This is a test application illustrating how to utilize asyncio with a Flask application to call multiple HTTP endpoints within a single request. A web application server.py calls a "3rd-party" service api.py either in serial or concurrently and returns timing information.
server.py provides a few endpoints to test different strategies for making multiple HTTP calls. api.py simulates doing work by accepting a sleep parameter and waiting for that number of milliseconds before returning. By default server.py will call api.py with delays of 1, 5, and 2 seconds.

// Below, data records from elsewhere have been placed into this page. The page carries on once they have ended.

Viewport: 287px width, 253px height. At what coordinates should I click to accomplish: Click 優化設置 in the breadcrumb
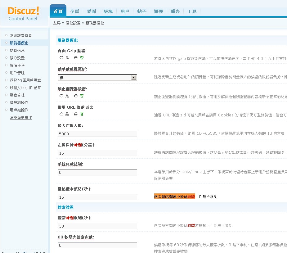point(73,23)
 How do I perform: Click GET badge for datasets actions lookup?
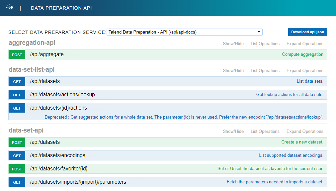point(17,95)
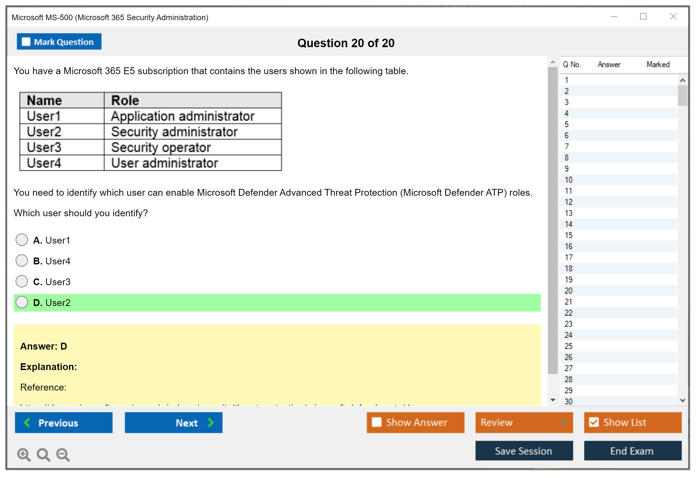698x478 pixels.
Task: Open question 11 in the list
Action: pos(568,191)
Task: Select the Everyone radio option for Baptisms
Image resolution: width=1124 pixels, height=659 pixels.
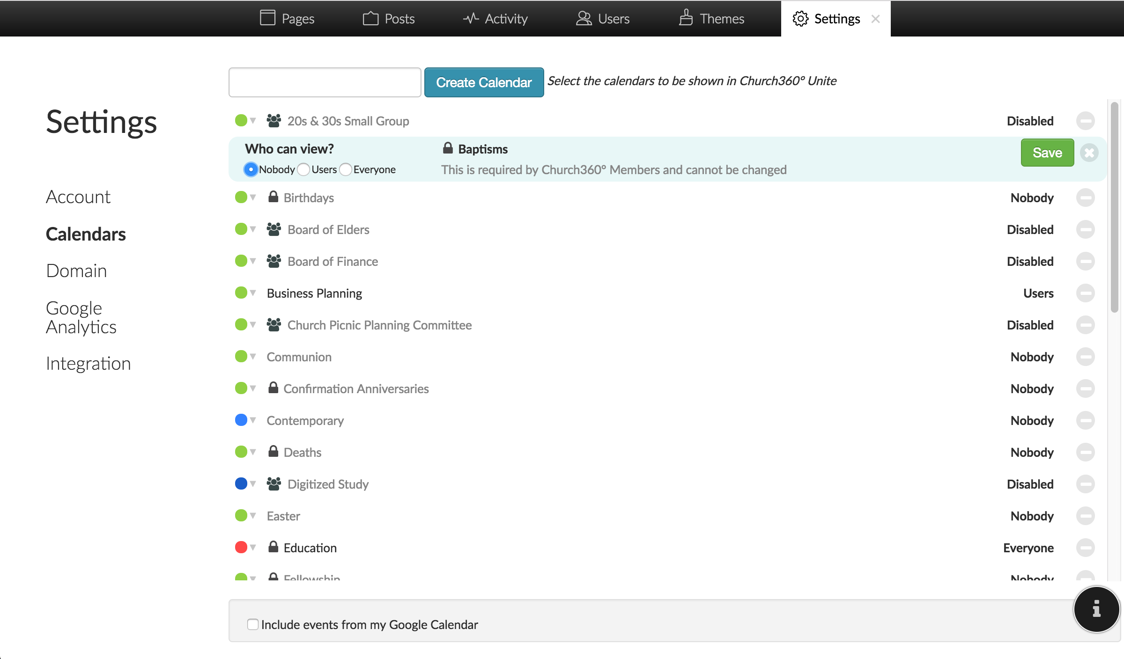Action: tap(346, 169)
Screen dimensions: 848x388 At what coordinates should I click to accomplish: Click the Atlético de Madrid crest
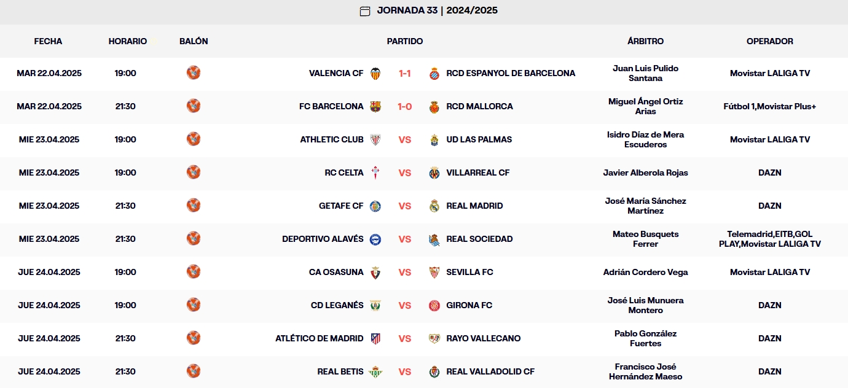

To develop locally set up a virtual environment and install the local dependencies:
> python3 -m venv venv
> source venv/bin/activate
> pip install -r requirements.txt
Then run each web app:
> python3 api.py
> python3 server.py
However when Flask is self-hosted it only handles one request at a time so everything runs serially anyway. Hence this test hosts both web applications in docker containers to take advantage of uWSGI's multi-threading capability.
To launch the app run:
> docker-compose up
And test it by curl
ing to server.py
> curl -i http://localhost:9090/serial
> curl -i http://localhost:9090/serial?timeout=1.2
> curl -i http://localhost:9090/gather
> curl -i http://localhost:9090/gather?timeout=1.2
> curl -i http://localhost:9090/async
> curl -i http://localhost:9090/async?timeout=1.2
serial
will invoke all api requests in order, gather
will invoke api requests using asyncio.gather()
, and async
will invoke api requests using the async
/await
pattern.
To load test server.py fire up the locustfile as:
>locust --host=http://localhost:9090
Go to http://localhost:8089
in a browser and kick off the load test there.